One thing to bear in mind, though, when looking at these error patterns, is that the deck is stacked somewhat against at least some of the polls.  I used a fifteen day window to make sure I had a large number of polls for each year.  One consequence of this is that many of the polls are being compare to an outcome that occured several days after they are conducted.  Assuming that there is at least some real movement in vote intention during this time period, one might expect a greater discrepancy between polls and votes than what is reported above.


  1. With respect to House Polling, what do the numbers show with respect to Incumbents under 50?

  2. So if I understand this, most senate polls are within 5% of the actual result (although you don't show that-you show election outcome). And in that table, there are 7 incorrect predictions, out of 36. That's a 20% error rate - pretty unreliable in my opinion.
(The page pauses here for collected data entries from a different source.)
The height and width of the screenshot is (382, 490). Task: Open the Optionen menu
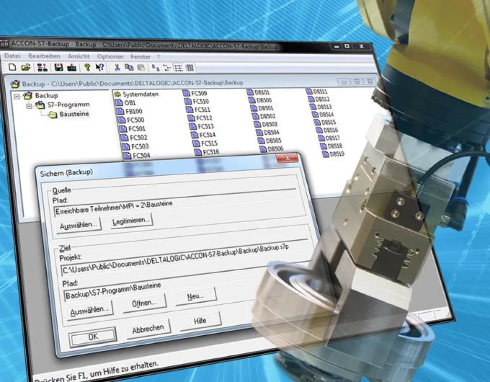[x=110, y=57]
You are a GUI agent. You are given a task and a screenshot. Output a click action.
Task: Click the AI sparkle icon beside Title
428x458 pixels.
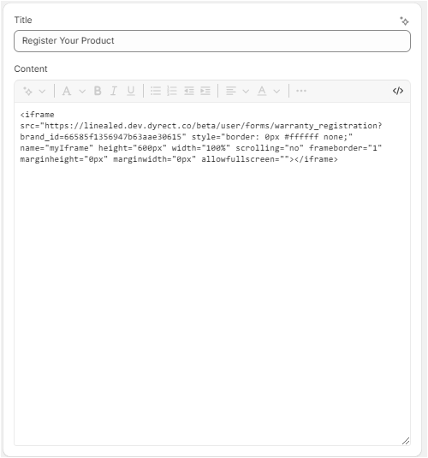(x=404, y=21)
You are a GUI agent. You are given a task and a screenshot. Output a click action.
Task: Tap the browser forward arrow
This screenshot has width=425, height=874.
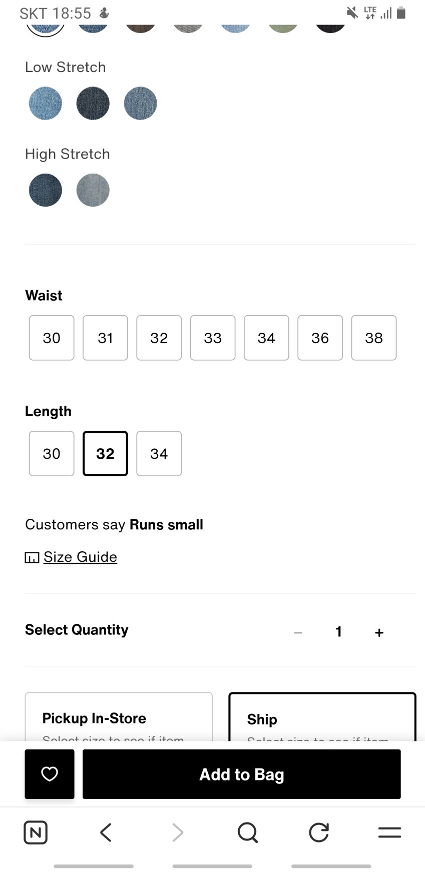tap(177, 832)
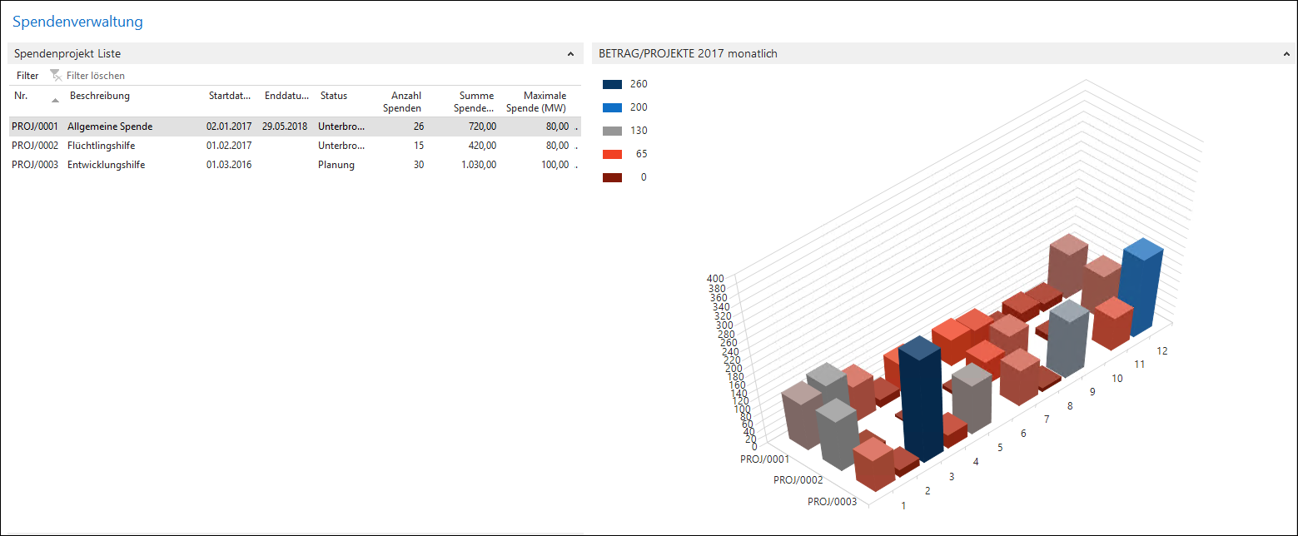Select the PROJ/0002 Flüchtlingshilfe row

tap(100, 146)
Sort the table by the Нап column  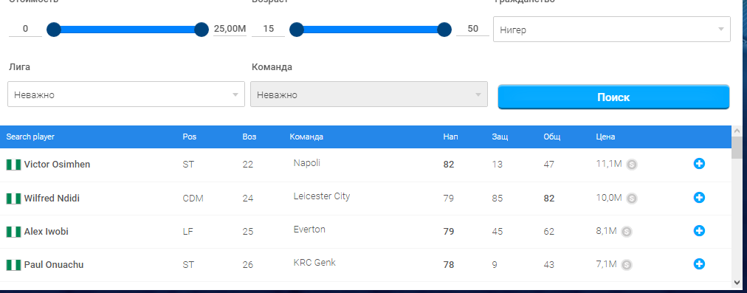pyautogui.click(x=450, y=137)
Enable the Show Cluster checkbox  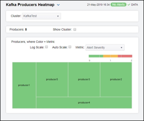(75, 30)
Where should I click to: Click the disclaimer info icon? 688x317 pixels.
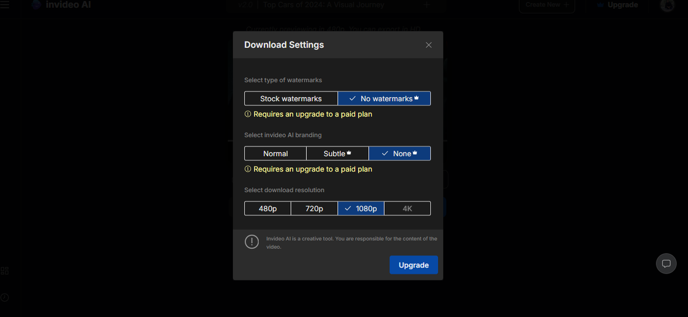[252, 242]
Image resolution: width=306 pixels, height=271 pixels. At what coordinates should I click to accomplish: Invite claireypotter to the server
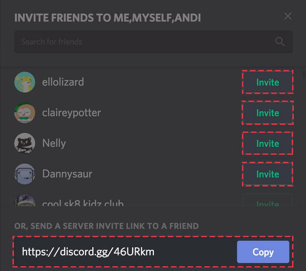pyautogui.click(x=268, y=113)
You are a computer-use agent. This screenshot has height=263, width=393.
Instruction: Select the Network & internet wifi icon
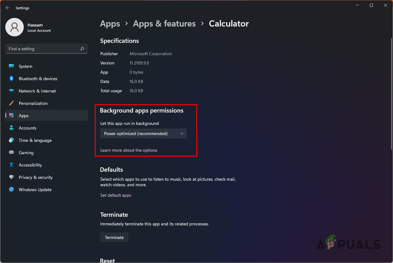pos(11,91)
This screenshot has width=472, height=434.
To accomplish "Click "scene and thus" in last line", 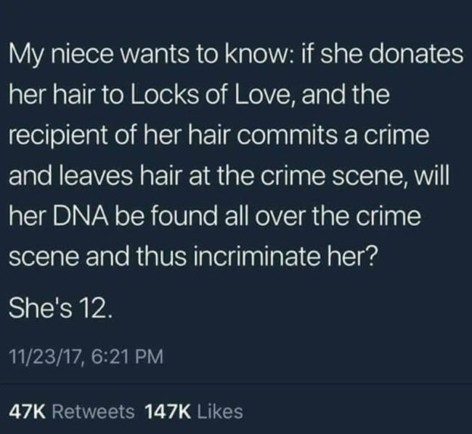I will [98, 258].
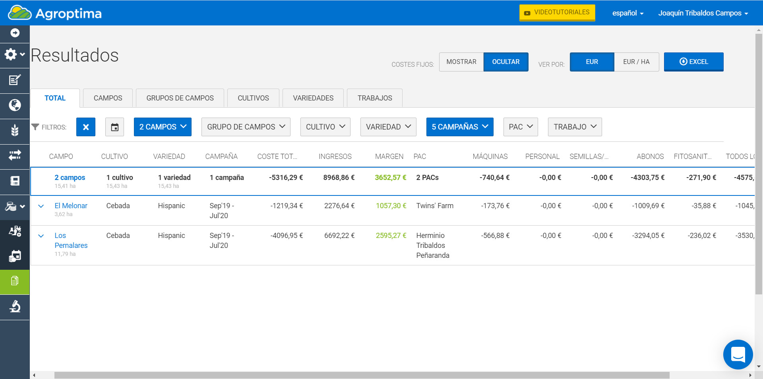Open the TRABAJOS tab
Image resolution: width=763 pixels, height=379 pixels.
[374, 98]
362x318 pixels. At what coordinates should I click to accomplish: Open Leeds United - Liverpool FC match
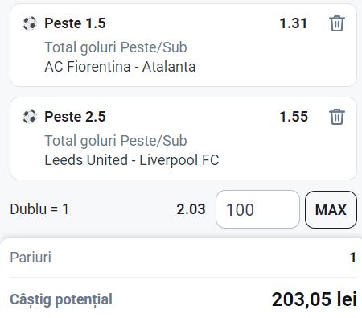(132, 160)
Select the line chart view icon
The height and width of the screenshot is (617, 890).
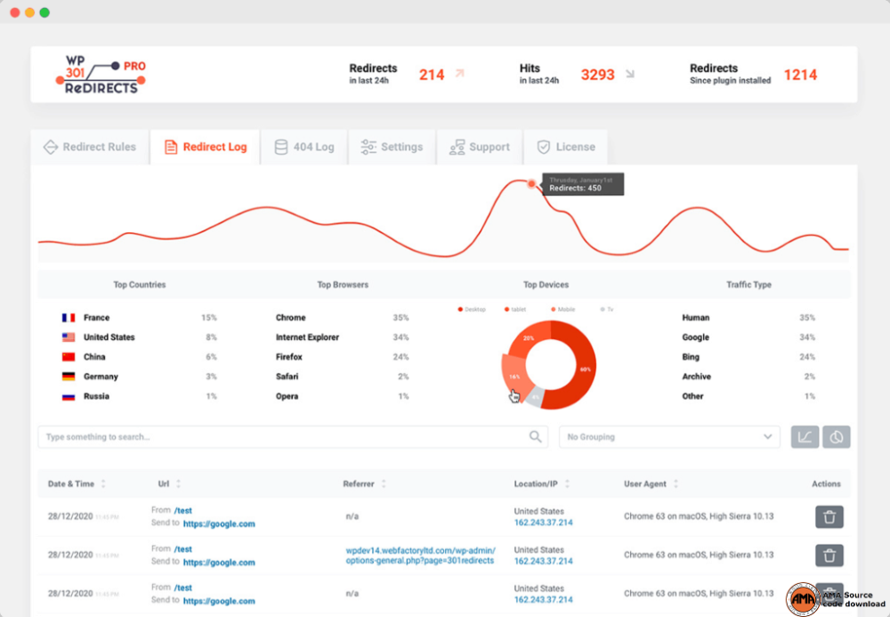pos(805,436)
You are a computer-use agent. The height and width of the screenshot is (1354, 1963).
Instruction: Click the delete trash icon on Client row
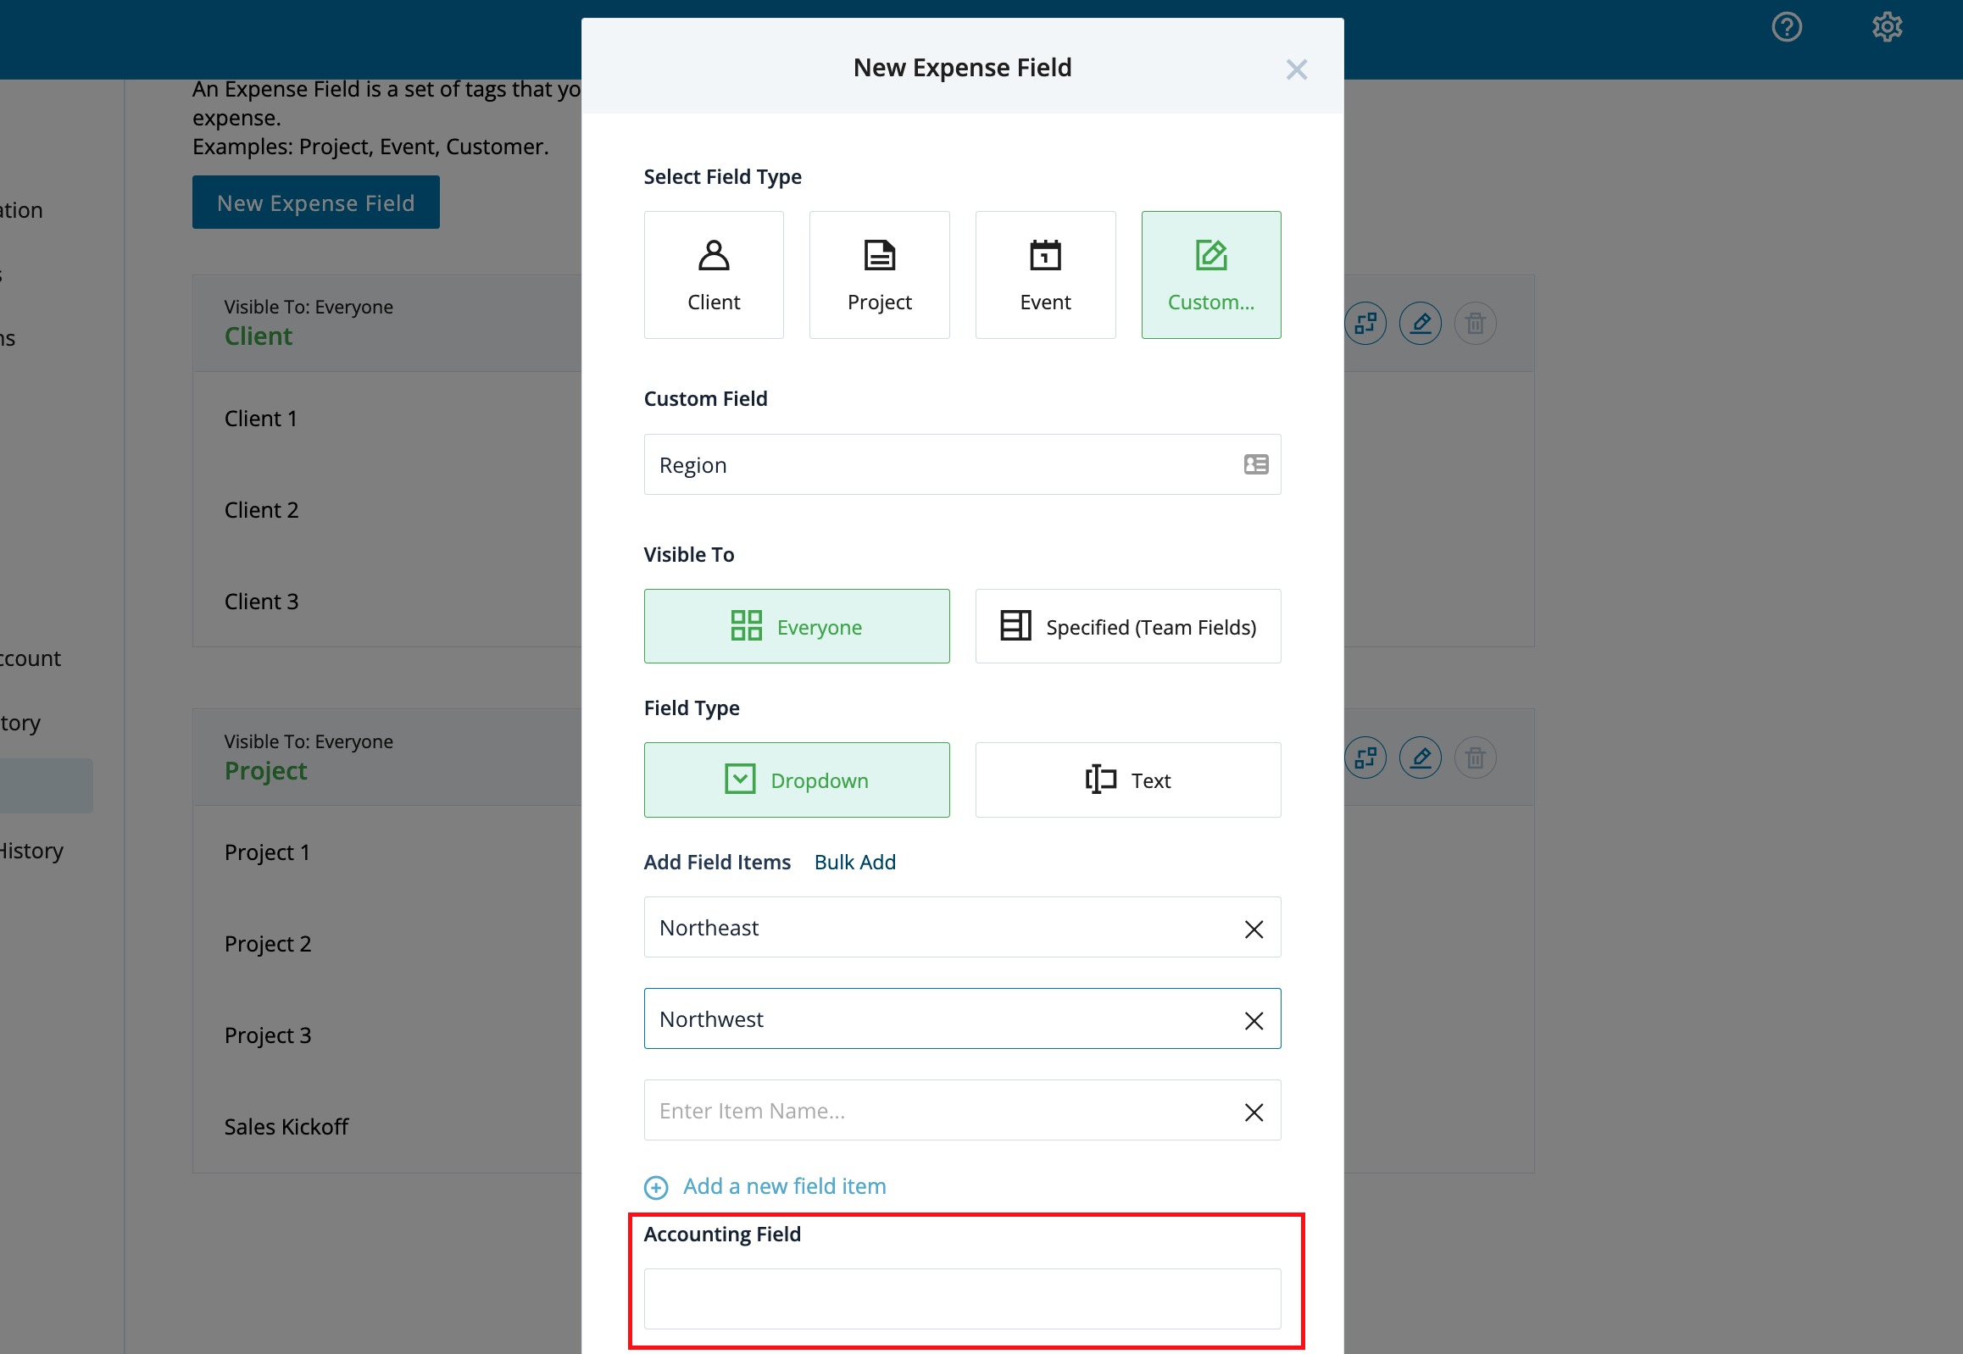tap(1476, 322)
Most of these errors are in the closely contested races, where Dems were expected to garner 40-50% of the vote. A 5% error in that range for contested elections is the whole ball game. I don't care how close the polls are for the elections where the predicted winner wins with 75% of the vote. So what good are polls?

  3. Anon2: I'm not sure where you get the "7 incorrect predictions, out of 36." In fact, if you look at my earlier post you will see that, especially in senate races, almost all of the polls called the right winner. Even in close races, polls with a five-point error can still call the right winner by erring in favor of the winner.

  4. I've been doing some Bayesian modeling on Polling series (Jackman style), and the general result is that most pollsters have design effects of about 1.25. In other words, the standard deviation of poll results is about 24% higher then one would expect from pure sampling error.

    I found this just by looking at poll to poll variance and accounting for house effects and not looking at election results. It's comforting that it tracks your findings pretty well through an independent method.

  5. TH: I assumed the table at the top right was the data you were reporting on. I see that is actually the current predictions. Sorry - my error. BTW, the link to your earlier post doesn't work.